Maybe the heavens let loose that snow dump to make way for sunny skies on Feb. 4, also known as Super Bowl Sunday.
With the hometown back on the sidelines, Minnesotans can shift focus to another favorite pastime: prognosticating about the weather for game day. Conditions remain mostly a guess right now, but when has that ever stopped us?
Gameday temperature has been a neon question mark ever since Minnesota won hosting rights in the spring of 2014. Planners branded the event "Bold North" as a shrug to unpredictable weather, a way to say, "Bring it on, we've got this."
With 11 days remaining as of Wednesday, Star Tribune meteorologist Paul Douglas said prepare for lower-than-average temperatures. "It's going to be the Minnesota they thought it could be," he said.
We've got parameters taking shape and we've got the Winter Misery Index of seasons past with which to compare. The upshot: Feb. 4 is a wild card. The record high came in 2005 at 51 degrees.

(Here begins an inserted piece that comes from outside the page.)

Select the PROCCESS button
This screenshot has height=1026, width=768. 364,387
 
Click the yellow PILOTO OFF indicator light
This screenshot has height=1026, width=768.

The record low was 28 below in 1886. The average high is 26 degrees.
The Minnesota Super Bowl Host Committee's on-the-record hope has been temperatures in the high 20s with a dusting of fresh, white snow wafting from the heavens, a Minnesota-nice stretch of winter that is cold enough to keep ice sculptures from sweating, warm enough to keep visitors party-hopping and out of the hospital emergency rooms.
Committee logistics gurus have made multiple weather contingency plans that include a 36-inch snowfall. Let's not kid ourselves, however. We're bold and bad, but we're just coming off a 12-inch snowfall in the Twin Cities that stretched coping skills. There weren't enough plows, school buses, snow tires or rock salt to help us give our usual smug shrug to that bad boy of a storm. Streets were a mess of crashes, stalled cars and tangled traffic. The Minneapolis-St. Paul International Airport shut down for hours. To be clear: 12 inches is a mere third of 36.
Nonetheless, let's predict what's in store for game day. "Cold and dark until March," Douglas said. More specifically for Super Bowl LII, colder than average — in the teens — with windchills near zero and the potential for an inch of snow on game day. Douglas hedged that it's more of a "prayer than a predictor" at this time.